Hmm I tried to add syrinx but she's not on Phab it seems.

Other question: why do we not set baudrate on the virtual interfaces?

ae added a comment.Apr 17 2018, 1:39 PM
In D15112#318277, @bz wrote:

Other question: why do we not set baudrate on the virtual interfaces?

I think first of it is historically, then it is because we don't know which value to set :)
Also there is related problem with LACP lagg: https://bugs.freebsd.org/bugzilla/show_bug.cgi?id=193953

ae added a comment.Apr 17 2018, 1:40 PM

Maybe better solution is just provide 64-bit counters for all interfaces? It seems net-snmpd does so.

This revision is now accepted and ready to land.Apr 17 2018, 1:53 PM
harti added a comment.Apr 17 2018, 2:26 PM
In D15112#318283, @ae wrote:

Maybe better solution is just provide 64-bit counters for all interfaces? It seems net-snmpd does so.

I did not do this in the past because it was not possible to add or increment 64-bit counters atomically. Did this change? Instead of providing bad values I decided to follow the words of the RFC.

I did not do this in the past because it was not possible to add or increment 64-bit counters atomically. Did this change? Instead of providing bad values I decided to follow the words of the RFC.

Today kernel achieves that. The getifaddrs API guarantees to report counter values to userland atomically.

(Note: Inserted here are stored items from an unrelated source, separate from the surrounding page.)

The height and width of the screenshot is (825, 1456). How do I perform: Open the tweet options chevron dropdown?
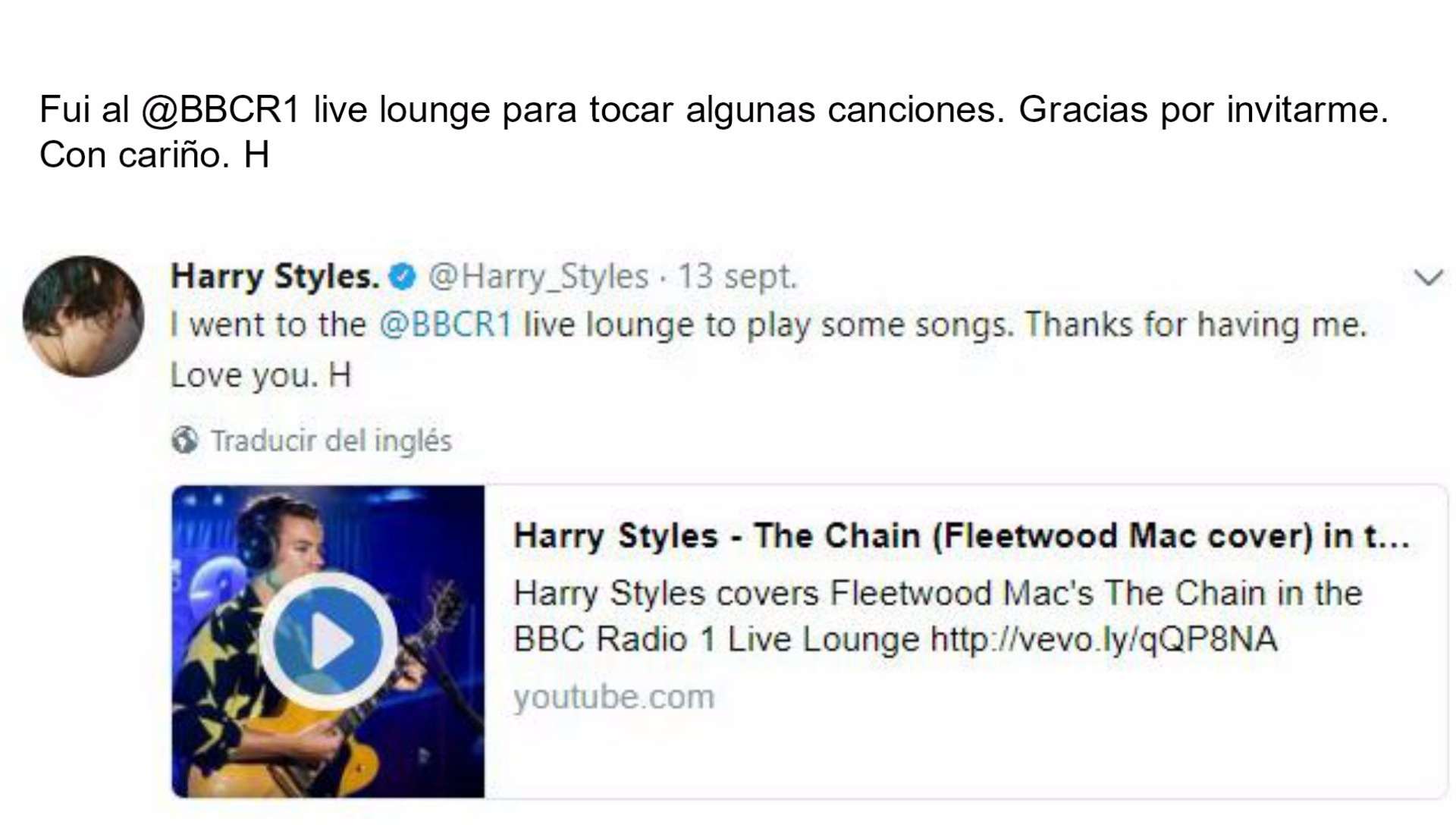(1428, 278)
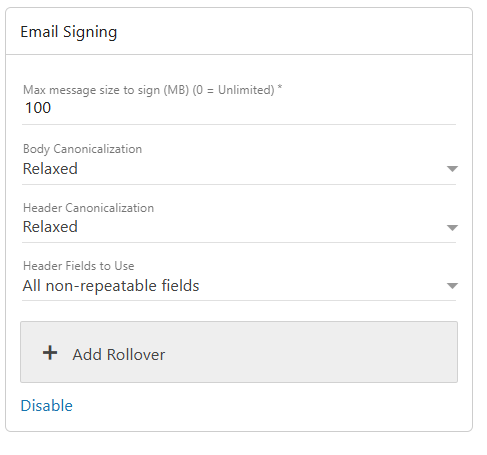487x455 pixels.
Task: Click the Body Canonicalization dropdown arrow
Action: [452, 169]
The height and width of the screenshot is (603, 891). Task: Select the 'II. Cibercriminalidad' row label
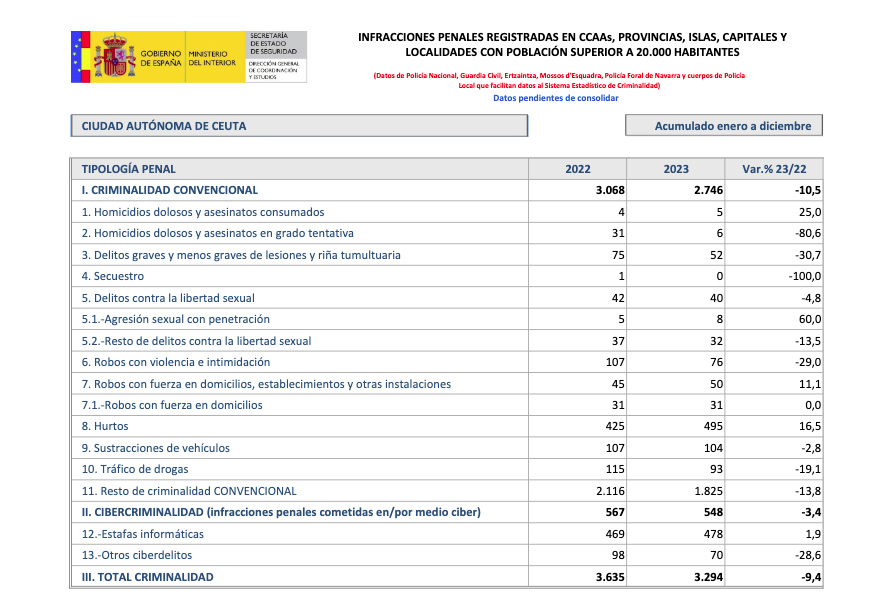coord(281,512)
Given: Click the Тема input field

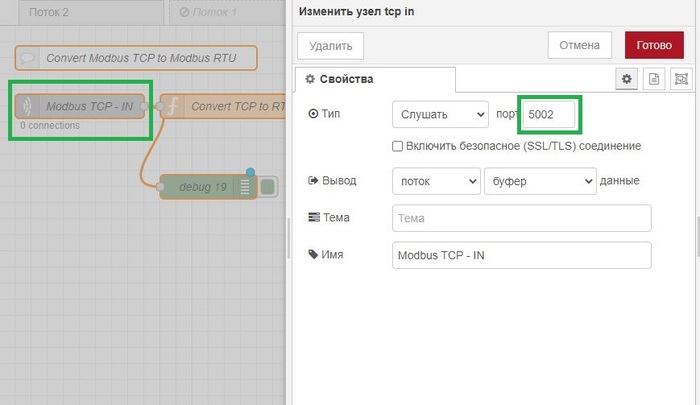Looking at the screenshot, I should pos(522,218).
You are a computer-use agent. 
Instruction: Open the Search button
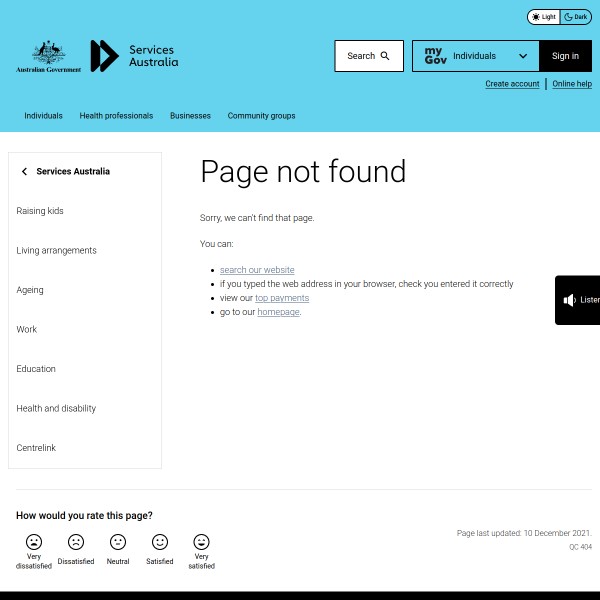(x=369, y=56)

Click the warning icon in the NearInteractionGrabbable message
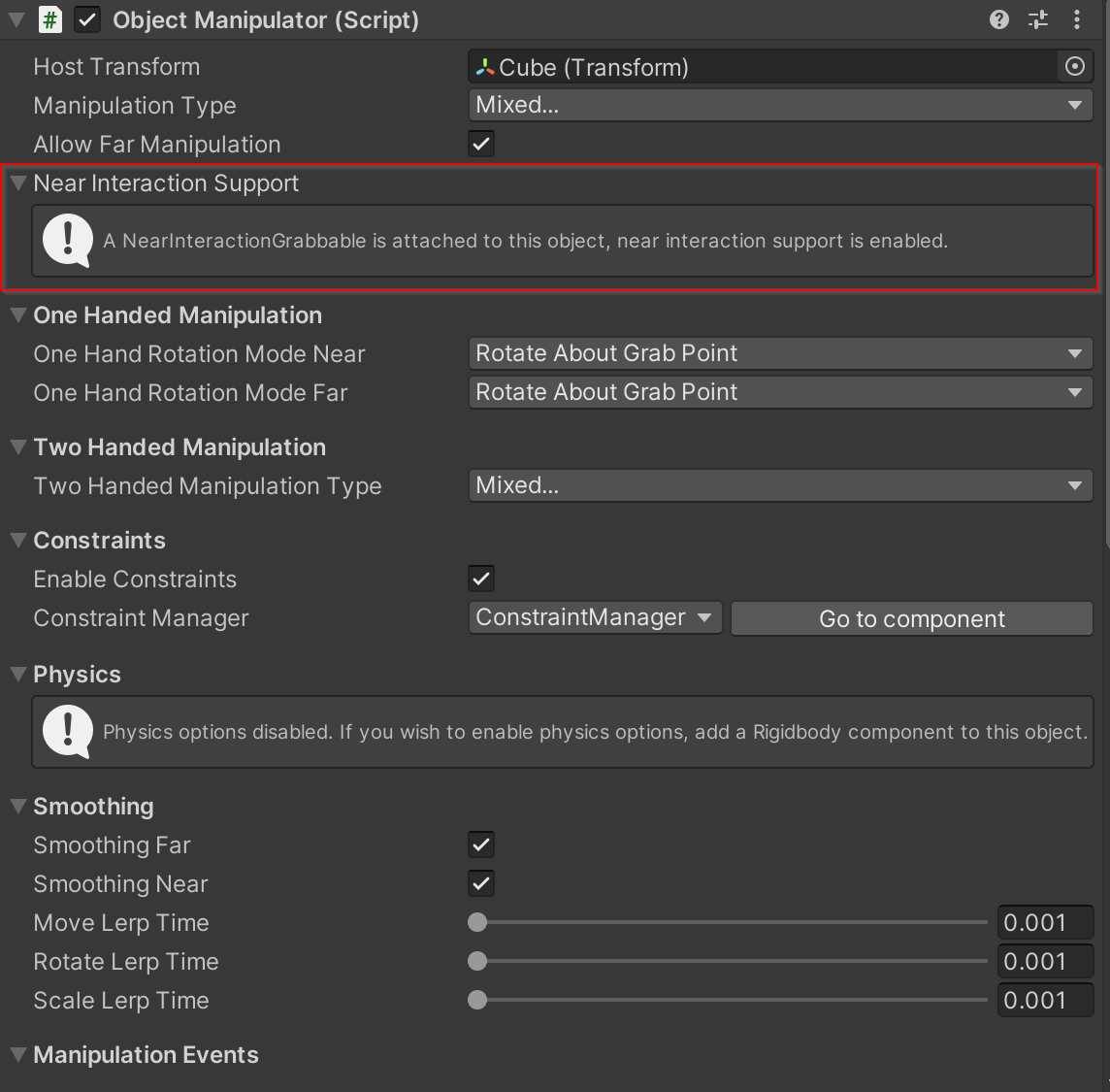coord(67,241)
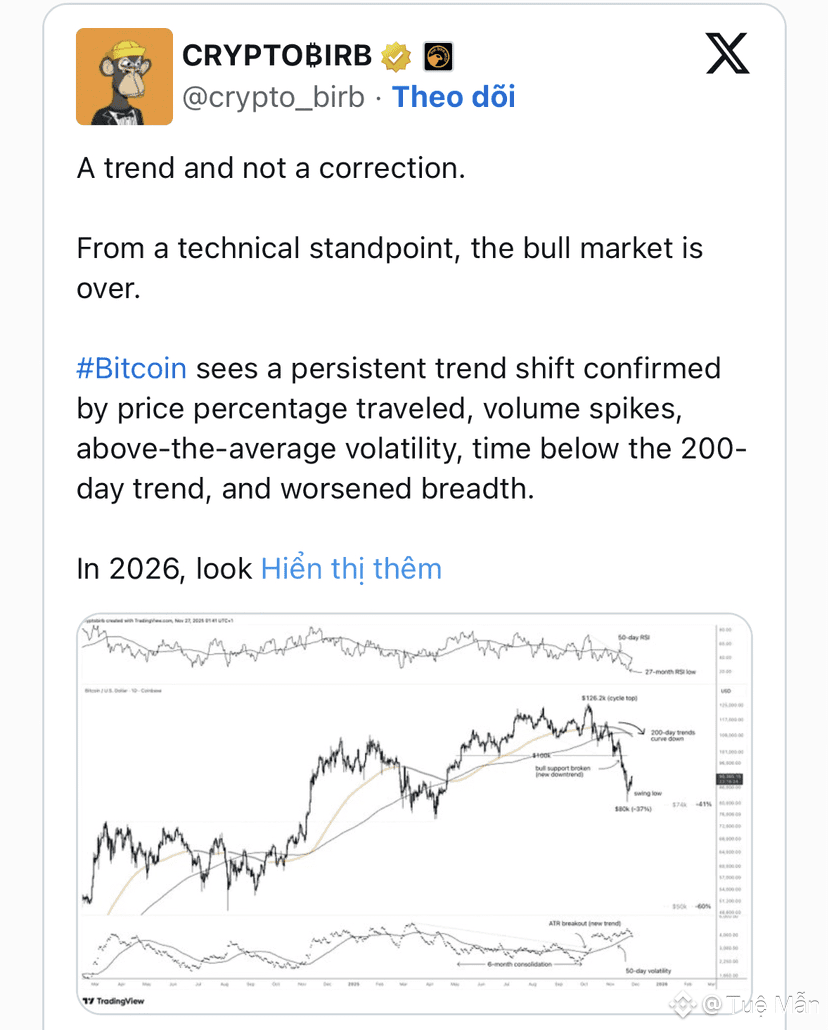
Task: Follow the account via 'Theo dõi'
Action: [454, 96]
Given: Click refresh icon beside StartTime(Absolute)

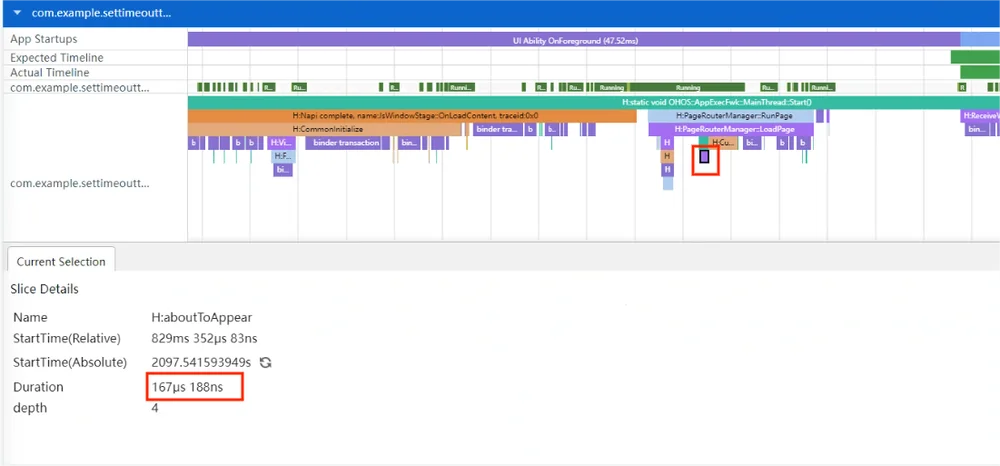Looking at the screenshot, I should (x=266, y=363).
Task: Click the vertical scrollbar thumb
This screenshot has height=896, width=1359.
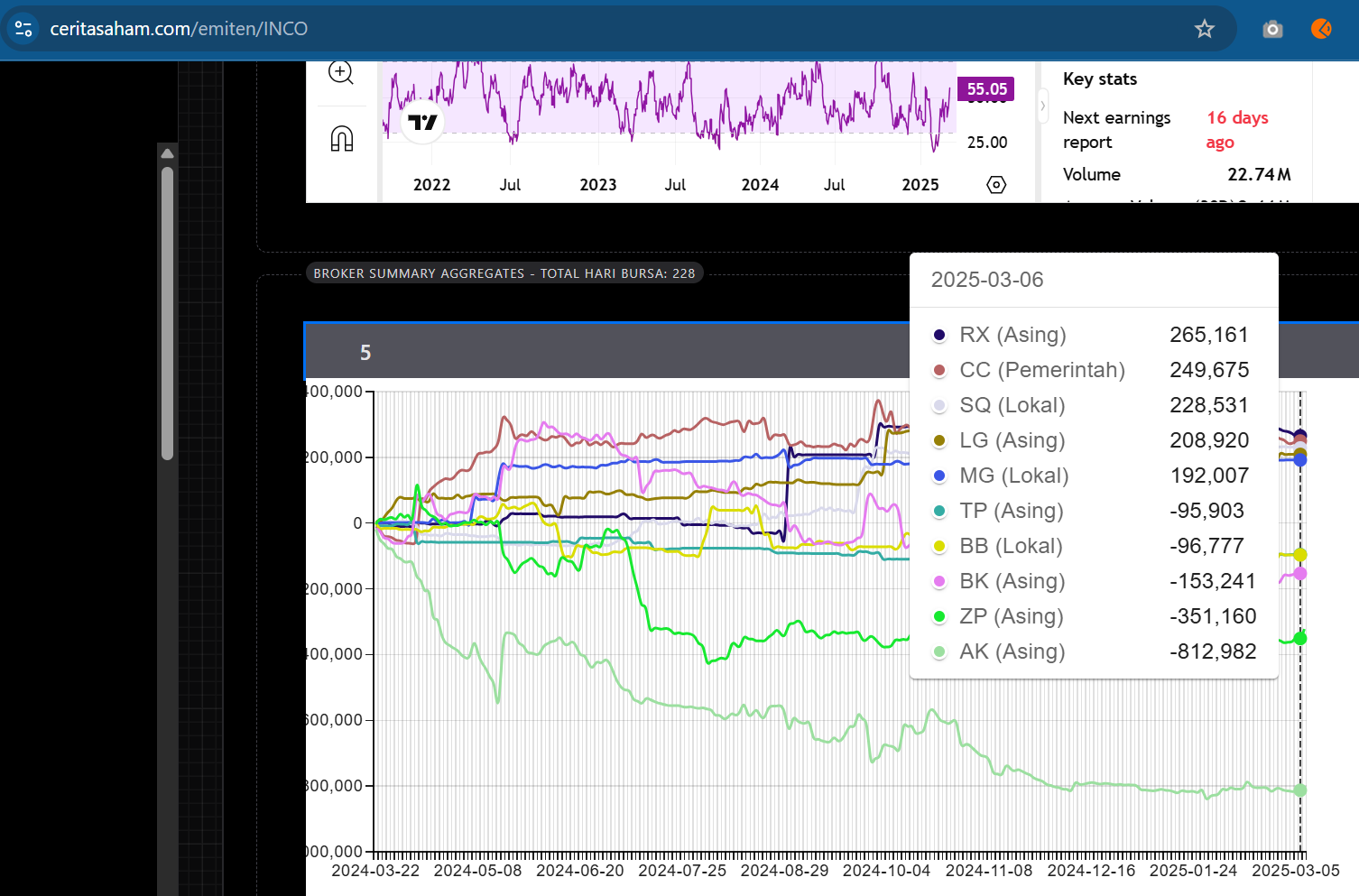Action: point(167,311)
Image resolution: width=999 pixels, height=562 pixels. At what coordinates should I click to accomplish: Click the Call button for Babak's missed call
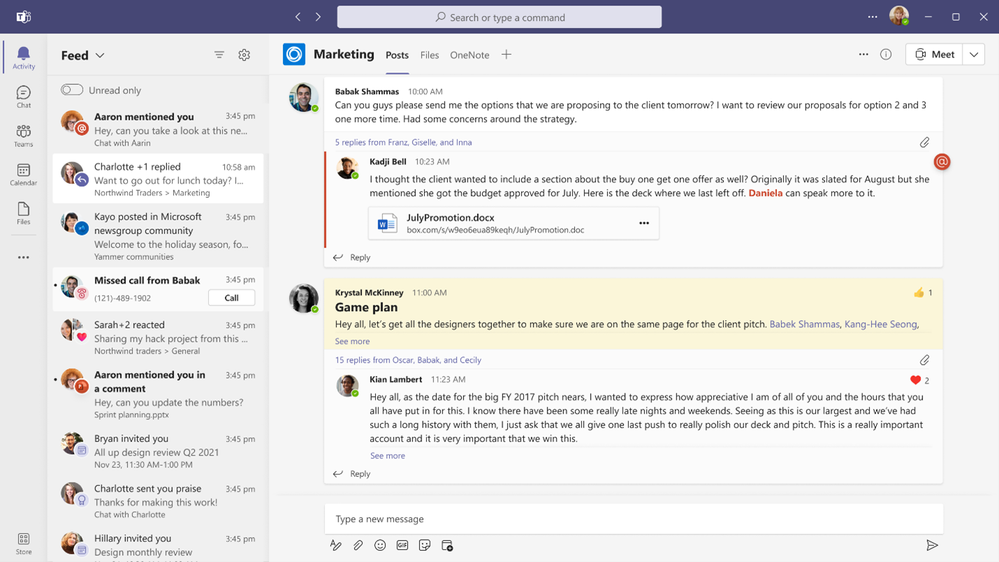[231, 298]
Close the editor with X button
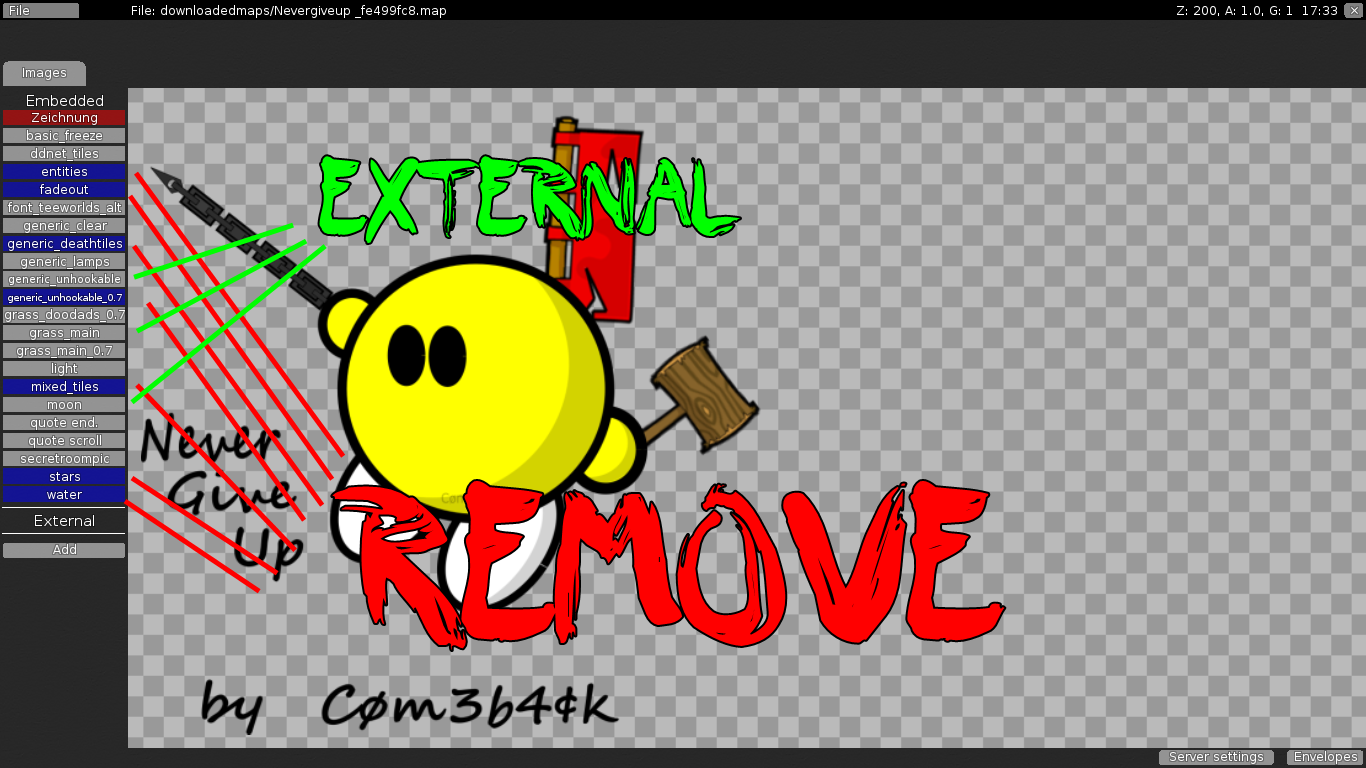Image resolution: width=1366 pixels, height=768 pixels. (x=1353, y=10)
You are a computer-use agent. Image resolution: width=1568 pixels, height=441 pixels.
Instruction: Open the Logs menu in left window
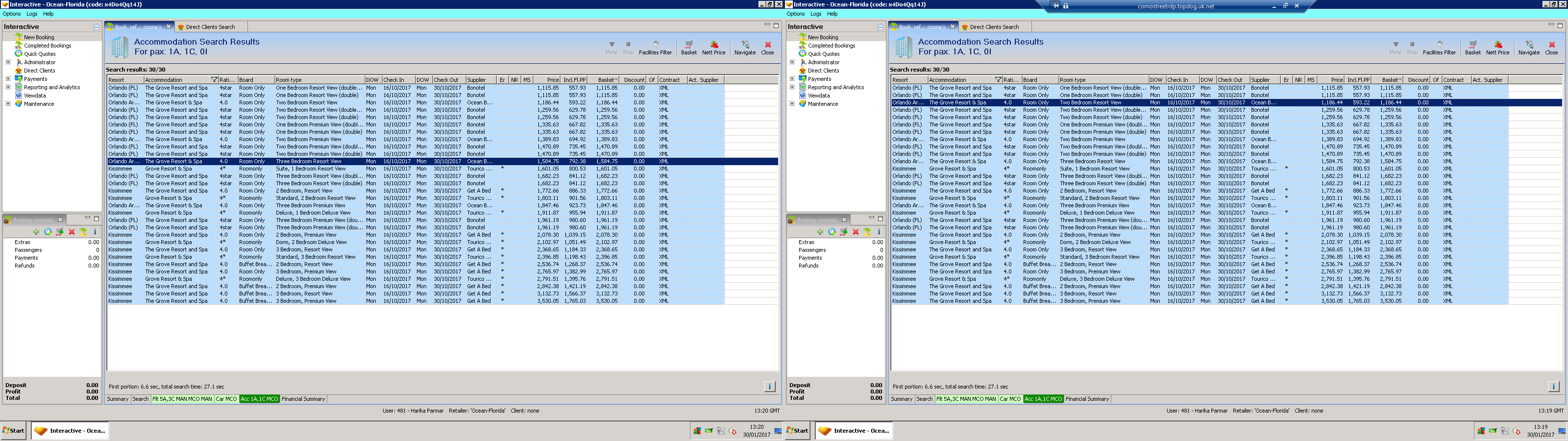[x=32, y=14]
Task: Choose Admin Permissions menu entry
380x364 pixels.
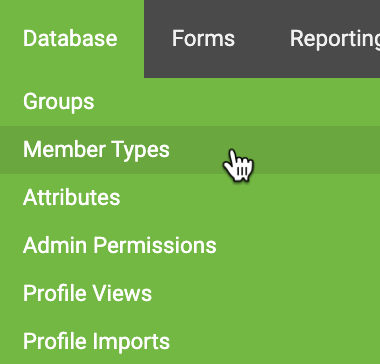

harti added a comment.May 7 2018, 12:00 PM

How does it do that? The problem is whether a 64-bit increment or add is atomic with regard to a read from another CPU.

How does it do that? The problem is whether a 64-bit increment or add is atomic with regard to a read from another CPU.

This is described in counter(9) manual page.

harti added a comment.May 8 2018, 6:25 AM

Ah, thanks. This looks fine. Then we really could go for 64-bit counters for all interfaces.